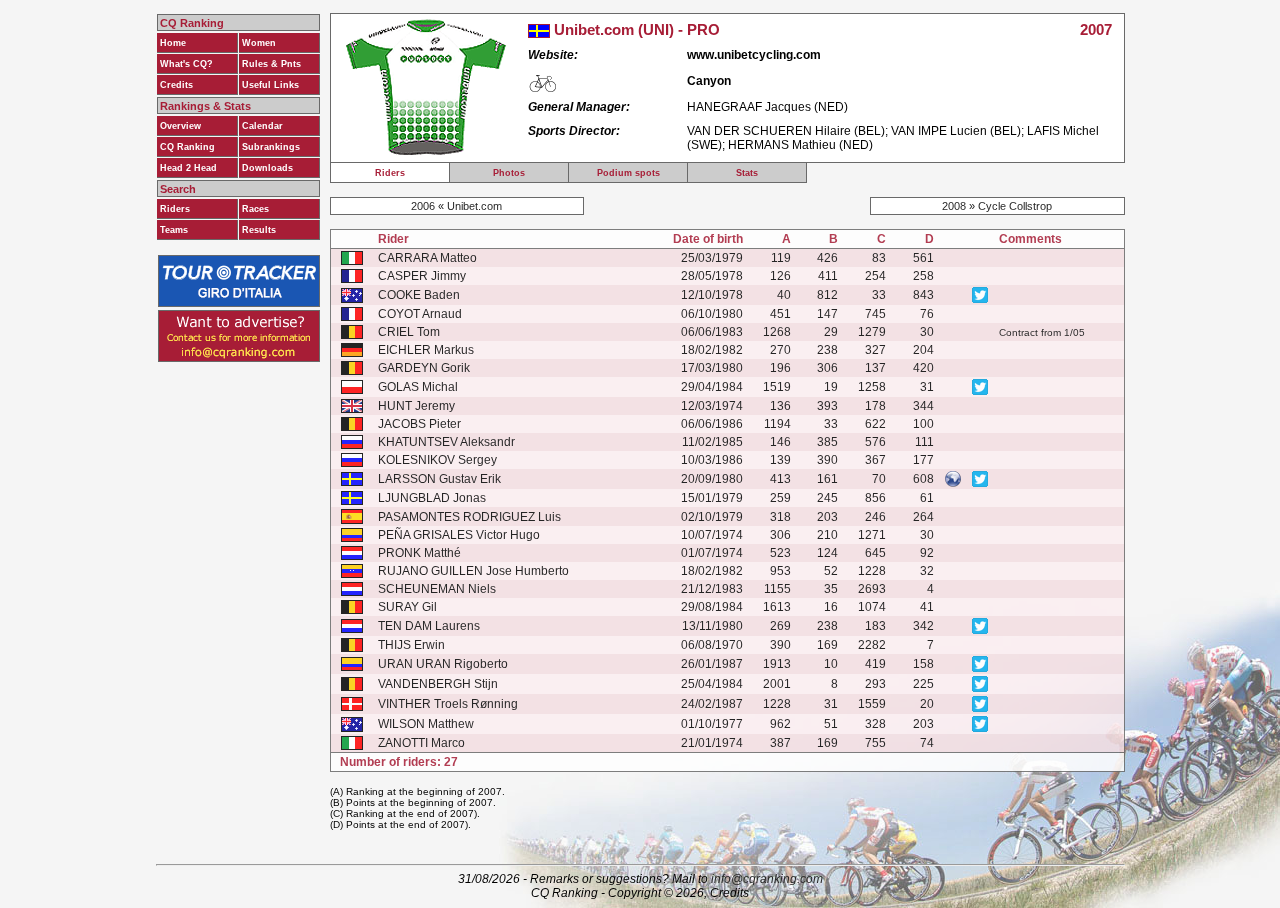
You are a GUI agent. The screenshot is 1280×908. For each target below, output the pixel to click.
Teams (174, 230)
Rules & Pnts (271, 64)
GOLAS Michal (418, 387)
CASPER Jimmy (422, 276)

******

# YOUR OBJECTIVE:
Each record, word for word, should be printed again without its pictures.

# ANSWER FOR THE TASK:
You are a GUI agent. The screenshot is 1280×908. For each target below, output the pixel to click.
Teams (174, 230)
Rules & Pnts (271, 64)
GOLAS Michal (418, 387)
CASPER Jimmy (422, 276)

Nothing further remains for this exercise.